Test setup and future expansion
This design is tested using two external resistors and capacitors and a push-button. The push-button is connected to the Sleep input, and each resistor and capacitor pair is connected to the HV output of the HV OUT CTRL0 macrocell, as shown in Figure 3. As shown in Figure 4, dual sine wave approximations with opposite polarity are generated when Sleep input is LOW.
Channel 1 (yellow/top line) – Pin #2 (Sleep)
Channel 2 (green/2nd line) – Sine wave output at Pin #7 (Out1)
Channel 3 (blue/3rd line) – Sine wave output at Pin #8 (Out2)
Future possibilities of this design can be expanded to generate sine waves through an I2C enabled MCU instead of a push button and include protection features such as constant current/current limit using Current Sense Comparator and Under-Voltage lockout (UVLO). This design can also be expanded to generate additional dual sine waves using HV OUT CTRL 1 macrocell.
The HVPAK design described in this article generates two 200Hz sine wave approximations with 100kHz input frequency. The design is easy to use, minimizes cost, saves board space and component count.

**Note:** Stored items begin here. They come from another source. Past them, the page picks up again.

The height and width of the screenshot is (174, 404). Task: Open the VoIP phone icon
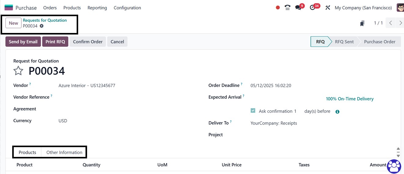tap(287, 8)
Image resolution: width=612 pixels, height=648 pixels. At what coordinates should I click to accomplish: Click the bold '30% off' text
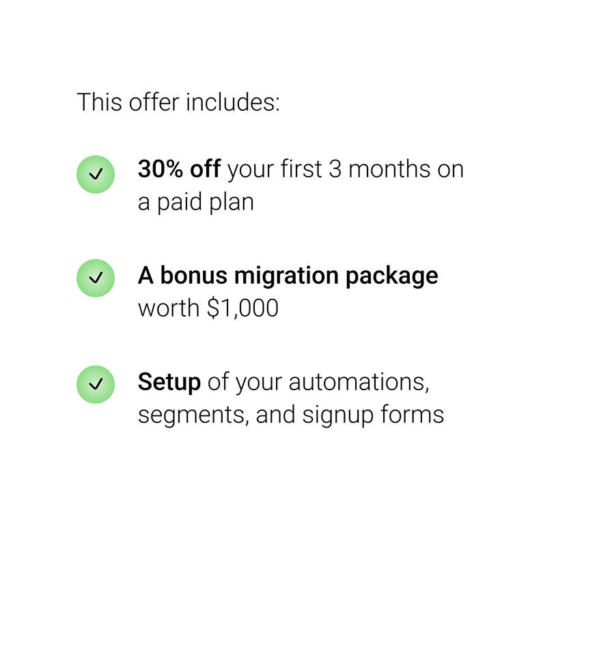coord(179,168)
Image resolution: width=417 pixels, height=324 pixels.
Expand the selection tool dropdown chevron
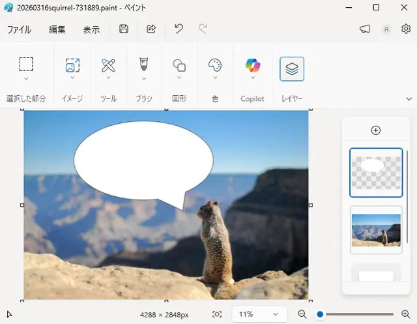coord(26,79)
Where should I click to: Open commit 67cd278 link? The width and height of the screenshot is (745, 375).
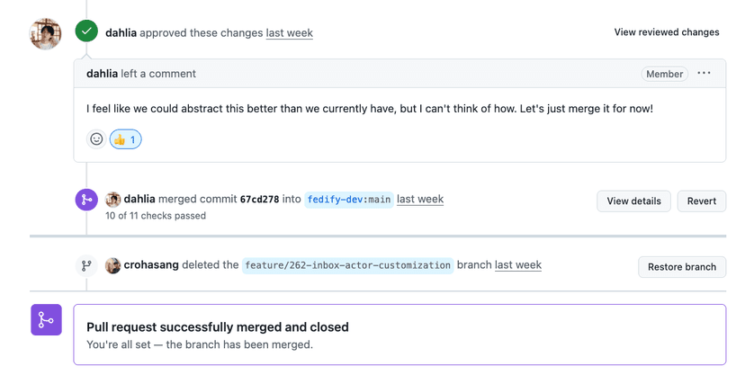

Moreover, the circuit that we used is quite flexible, easy to test, and can accommodate last-minute design changes. Once the design is modified, a new design file can be programmed on-chip and re-soldered on board. Using this design, the user can generate sine waves of desired frequency using PWM macrocells and a single input. It also offers design security by locking the design file to limit visibility.